The Rider on the Pale Horse
System: LARP
Deltagare: 13 spelare
Av
✏️ | Ekaterina "ekate" Kuznetsova |
✏️ | Sophie Monahan |
✏️ | Kevin Riggle |
Beskrivning
_First you'll let the black gae by Then you'll let the brown I'll come by on a milk-white steed You'll pull me to the ground_ ("Tam-Lin", Child ballad #39C)
Tonight's the night of Halloween, and these three things are true---Faeries exist, they walk in our world, and every seven years on this night they give the best among their number in tithe to Hell. The Faerie Court is met to choose the sacrifice. Will it be you?
How much will you sacrifice to save the ones you love?
"The Rider on the Pale Horse" is a thirteen-player, four-hour LARP of pansexuality, betrayal, and bargains loosely inspired by the Promethean Age books by Elizabeth Bear and other stories of the Fae. **Players must be 18 years of age or older.**
Pansexuality: Some characters are definitely pansexual. If you aren't comfortable roleplaying love/lust plots with partners of a variety of genders, in game and out of game, please take that into consideration in your app choice. (If you do app and you tell us so in the casting questionnaire, we'll try to accommodate you, but we make no promises.) More generally, the fae are very alien and sex does not have the same connotations (social or metaphysical) as for humans. It may mechanic or symbolize something else, which is not necessarily restricted by gender or desire.
* * *
Once upon a time, before history began, people spread across Europe and settled it. They dreamed the Faeries and the Faeries came with them, and they lived together, never peacefully, because the Faeries reflected their dreamers and the dreamers were hardly peaceful, but well enough. They were led by a King, whose name was Oberon or in later accounts Arthur, who was a just and fair king under the laws of their people.

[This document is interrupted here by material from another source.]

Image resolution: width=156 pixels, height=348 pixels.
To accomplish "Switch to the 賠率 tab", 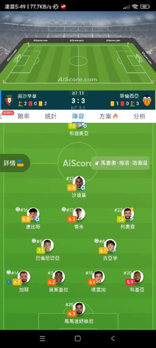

Came travelers from foreign lands, telling a story of a message unheard and a final sacrifice. Telling a story of Good and Evil, Heaven and a place called Hell. And the people dreamed these too, dreamed them at war, dreamed Hell and Faerie on alternate Sundays, until eventually Hell won and the one now called Arthur fell. It is said that he was the Faeries' first sacrifice.
For the price of Hell's victory was that the Faeries would pay a tithe, the best of their number, in sacrifice to Hell, every seven years (or seven times seven years if the sacrifice went willing). And Hell will accept none less than the best of Faerie.
Some among the Fae said that in Faerie's hour of deepest need, Arthur would return to them from Hell, and lead them to victory against it. And Arthur's widow, the Faerie Queen, said nothing, but built her web and bade her time, waiting for events in the human world to alter the balance of power.
Now come others, telling a story of engines and glass, fire and steel. Telling a story of power over the natural world, and the will to wield it and shape it. Telling a story in which neither Faerie nor Heaven nor Hell exist. They claim that their story describes the true nature of the world, as claimed all who came before them, but they have powers that none before have had.
Is this the wedge the Faerie Queen is looking for? Or the end of everything she has worked to maintain?